Omissions from Hansard report: The omission from the Hansard report, by direction of the Clerk, of certain things that were said during Tuesday’s proceedings is surprising and a cause for concern. Hansard is supposed to be an authoritative and complete verbatim record of what is said in the two Houses of Parliament. This may cause an unfortunate precedent and result in lack of transparency in the business of Parliament.

President’s Role in Timing of the Election: Neither the Constitution nor Standing Orders authorize the President to fix the date and time of a Speakers election during the life of a Parliament. As events turned out, his intervention did not prejudice the MDC-T candidate, but again it is a bad precedent, as timing could favour the preparations of one party.

Ballot-Papers Must Be Kept Secret After the Election: There have been reports of a ZANU-PF witch-hunt to identify the party members who voted for Lovemore Moyo. It is axiomatic that in a secret ballot the completed ballot papers remain secret – so the Clerk of Parliament cannot allow anyone to have access to the ballot papers in an effort to trace how individual members voted. In any event the ballot papers were not numbered, so cannot be traced to particular voters.

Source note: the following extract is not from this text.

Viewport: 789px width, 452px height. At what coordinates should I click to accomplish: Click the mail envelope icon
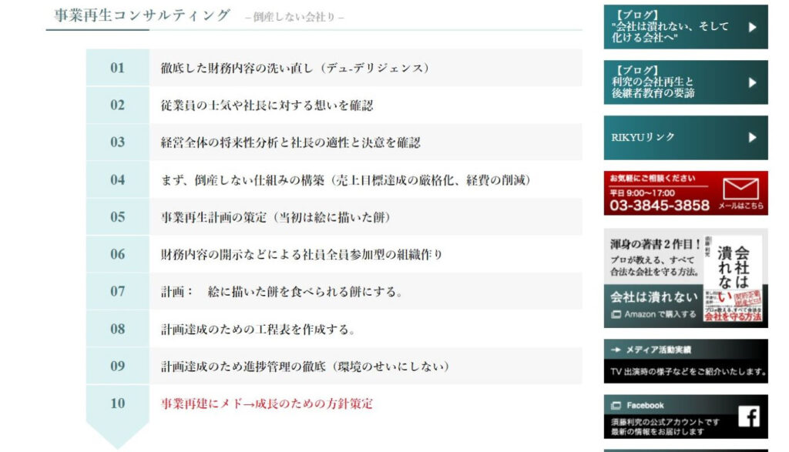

MDC-T Case against Clerk of Parliament Withdrawn

The MDC-T legal case challenging the Clerk of Parliament’s handling of the run-up to the Speaker’s election came before Justice Hlatshwayo on Wednesday 30th March, the day after the election. The upshot of the hearing before the judge was that MDC-T withdrew the case, which had been rendered academic and not urgent by the holding of the election the previous day. The judge will decide who should pay the costs of the case in due course, after receiving written submissions from both parties.